LIST OF REFERENCE SIGNS

- 100 method
- 101-106 method steps
- 201, 301 laminate component
- 202, 302 optical waveguide
- 204, 304 opening
- 205 polishing unit
- 206, 306 coupling component
- 307, 307′ mirror
- 308 lens

Claims

1. A method for implementing and attaching at least one structure-integrated optical waveguide in a laminate, the method comprising:

introducing at least one optical waveguide at a predetermined position during a lamination of a laminate to produce a laminate component;

finishing the laminate component, wherein the optical waveguide is completely enclosed by the laminate;

exposing at least one end of the optical waveguide; and

attaching a coupling component to the at least one exposed end of the optical waveguide.

2. The method according to claim 1, wherein exposing at least one end of the optical waveguide is performed by laser, drilling, or milling.

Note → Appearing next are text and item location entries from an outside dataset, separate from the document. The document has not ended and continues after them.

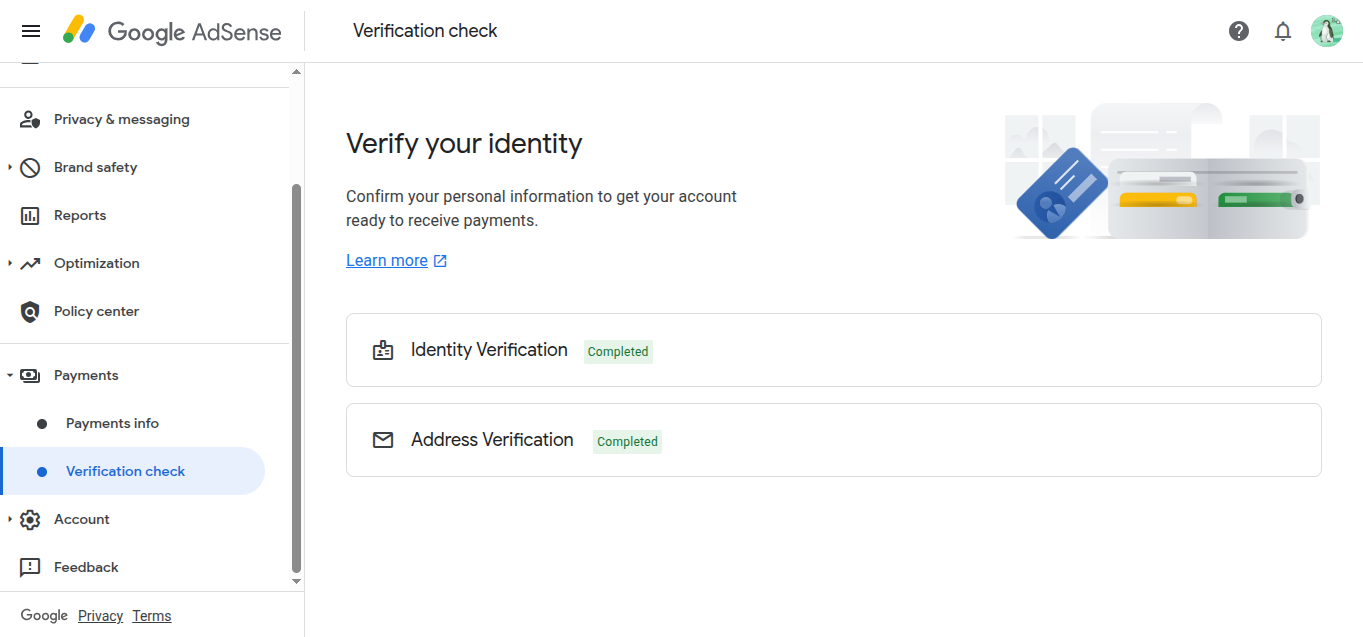Open Privacy & messaging menu item
This screenshot has height=637, width=1363.
point(121,119)
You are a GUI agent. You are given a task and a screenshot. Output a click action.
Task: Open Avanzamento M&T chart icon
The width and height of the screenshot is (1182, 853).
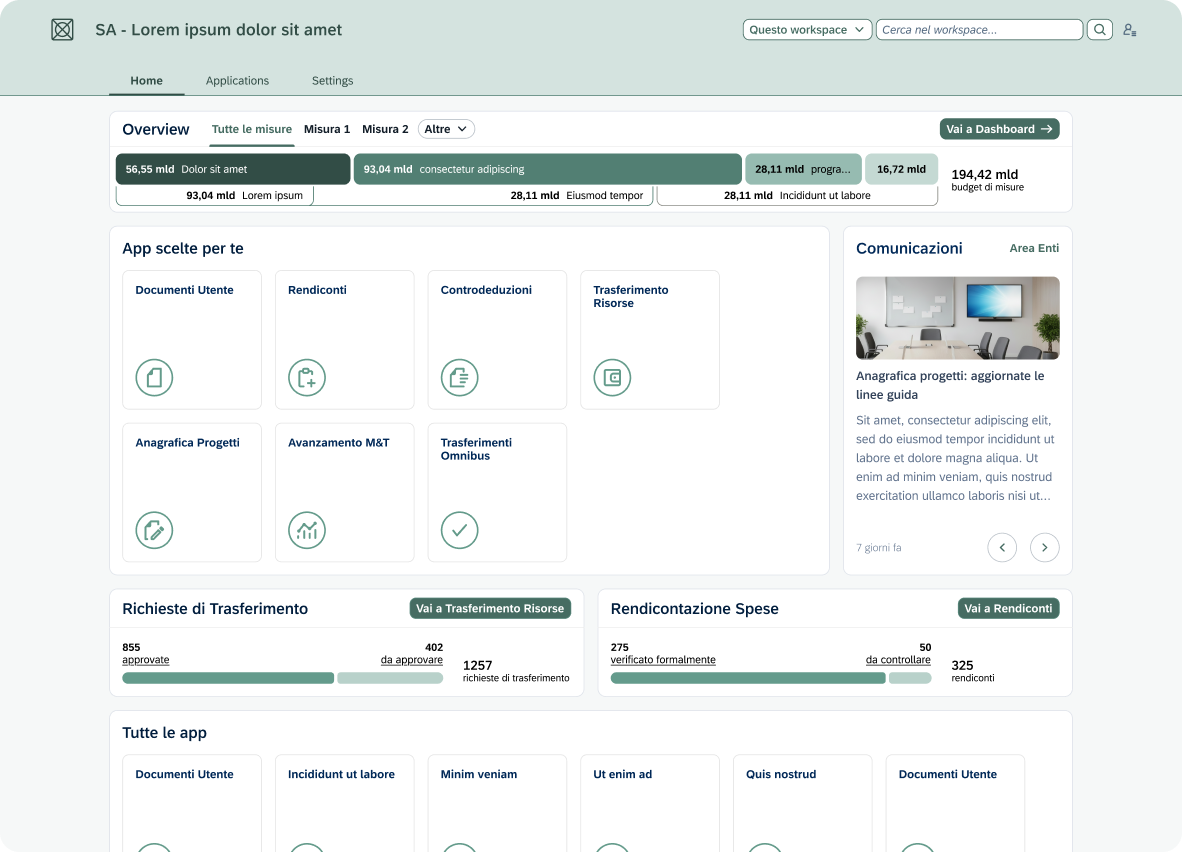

3. The method according to claim 1, wherein the at least one end of the optical waveguide is enclosed by a protective envelope, which is at least partially opened or removed after exposing of the at least one end.

4. The method according to claim 1, wherein the exposed end of the optical waveguide is prepared.

5. The method according to claim 4, wherein preparing the end of the optical waveguide comprises polishing or grinding.

6. The method according to claim 1, wherein the coupling component is configured to conduct a light beam introduced into the end of the optical waveguide into and/or a light beam guided out of the end of the optical waveguide out of the laminate component.

7. The method according to claim 6, wherein the coupling component is configured to change a shape of the light beam by beam shaping.

8. The method according to claim 1, wherein the coupling component is fixedly connected to the laminate component.

9. The method according to claim 8, wherein the coupling component is fixedly connected to the laminate component by a screw connection, clamping, and/or adhesive bonding.

10. The method according to claim 1, wherein the predetermined position of the at least one optical waveguide comprises orientation of the optical waveguide in the laminate component.

11. The method according to claim 1, further comprising attaching a connecting element to the coupling component.

12. The method according to claim 11, wherein the connecting element is an optical plug and/or wherein the connecting element has a device for widening a light beam.

13. The method according to claim 1, wherein the optical waveguide is a sensor and/or communication fiber.

14. The method according to claim 1, wherein the optical waveguide has a fiber Bragg grating, which forms a mechanical and/or optical sensor.

15. A laminate component comprising:

at least one optical waveguide;

wherein the optical waveguide is completely embedded in the laminate component;

at least one coupling component which is connected to at least one exposed end of the at least one optical waveguide; and

wherein the coupling component is fixedly connected to the laminate component.